He loudly declared that he knew for a fact that relationships were easy. All you had to do was meet the right person and there would be no problems, great sex and nothing to resolve.
I tried to help him to understand that his beliefs and behaviours were the cause of his dilemmas, but he couldn’t see it. He really believed in Never-land. We briefly decided to talk about marriage and sex, as this was really on his mind.
He was in his 50s when I saw him, and was baffled that his vision of “how things should be” did not match with “how things are.” He told me that he wasn’t happy in his marriage with my client, because “her” issues kept arising and “bad things kept happening.” Oh. And the sex was mediocre at best.
His marriage to my client was his fourth marriage, and he’d had several relationships on the side during all of them, and had yet to find “Ms. Perfect.” I again tried the, “It is your beliefs that have led you to this place,” but he wasn’t buying it. Who he was and where he was was not his responsibility — he had no responsibility. All the women he chose and lived with mysteriously ended up to be somehow “wrong.” Peter Pan-like, he left therapy, and left Canada to search the world for “the perfect woman, which will mean no consequences, no hassle.”

Extracted records:

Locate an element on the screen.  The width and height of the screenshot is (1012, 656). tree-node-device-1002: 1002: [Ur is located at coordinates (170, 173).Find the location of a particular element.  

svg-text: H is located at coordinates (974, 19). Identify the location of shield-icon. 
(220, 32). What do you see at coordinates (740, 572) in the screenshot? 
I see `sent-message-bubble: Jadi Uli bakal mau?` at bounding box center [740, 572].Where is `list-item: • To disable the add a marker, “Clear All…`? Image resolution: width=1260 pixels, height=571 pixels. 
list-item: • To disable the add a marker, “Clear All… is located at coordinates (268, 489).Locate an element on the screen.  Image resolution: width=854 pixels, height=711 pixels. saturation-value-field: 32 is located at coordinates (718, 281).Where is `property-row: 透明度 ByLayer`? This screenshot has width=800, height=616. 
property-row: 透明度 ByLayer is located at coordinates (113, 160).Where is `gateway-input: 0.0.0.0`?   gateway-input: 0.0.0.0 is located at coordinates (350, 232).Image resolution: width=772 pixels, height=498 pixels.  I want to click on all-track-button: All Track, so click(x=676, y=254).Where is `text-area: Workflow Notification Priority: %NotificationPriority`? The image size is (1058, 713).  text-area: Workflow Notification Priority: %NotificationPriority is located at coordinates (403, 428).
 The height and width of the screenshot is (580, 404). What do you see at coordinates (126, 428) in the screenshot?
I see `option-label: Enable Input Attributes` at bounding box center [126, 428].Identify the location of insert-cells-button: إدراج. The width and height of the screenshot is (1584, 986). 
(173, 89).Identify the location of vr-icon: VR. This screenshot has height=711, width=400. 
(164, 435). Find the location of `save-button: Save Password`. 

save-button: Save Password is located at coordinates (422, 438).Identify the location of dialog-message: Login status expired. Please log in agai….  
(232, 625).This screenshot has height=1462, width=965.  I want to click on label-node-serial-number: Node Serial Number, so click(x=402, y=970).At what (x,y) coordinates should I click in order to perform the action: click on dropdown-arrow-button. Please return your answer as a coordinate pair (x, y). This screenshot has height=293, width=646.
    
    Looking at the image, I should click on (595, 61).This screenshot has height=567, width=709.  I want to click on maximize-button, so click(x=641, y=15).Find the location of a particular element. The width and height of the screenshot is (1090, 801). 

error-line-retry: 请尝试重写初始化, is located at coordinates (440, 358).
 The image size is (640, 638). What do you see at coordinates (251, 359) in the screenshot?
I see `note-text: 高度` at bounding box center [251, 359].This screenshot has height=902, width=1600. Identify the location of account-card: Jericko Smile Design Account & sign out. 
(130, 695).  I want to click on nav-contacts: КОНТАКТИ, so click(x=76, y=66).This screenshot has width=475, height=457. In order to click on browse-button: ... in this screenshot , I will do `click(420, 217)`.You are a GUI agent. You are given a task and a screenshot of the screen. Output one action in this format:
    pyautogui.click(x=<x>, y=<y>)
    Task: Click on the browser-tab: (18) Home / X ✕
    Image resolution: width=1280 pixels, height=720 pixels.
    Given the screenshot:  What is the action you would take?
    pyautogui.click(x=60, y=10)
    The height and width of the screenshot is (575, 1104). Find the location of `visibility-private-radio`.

Your assignment: Repeat the part of the therapy account word for word, starting at "He loudly declared" and ending at "on his mind.".

Task response:
He loudly declared that he knew for a fact that relationships were easy. All you had to do was meet the right person and there would be no problems, great sex and nothing to resolve.
I tried to help him to understand that his beliefs and behaviours were the cause of his dilemmas, but he couldn’t see it. He really believed in Never-land. We briefly decided to talk about marriage and sex, as this was really on his mind.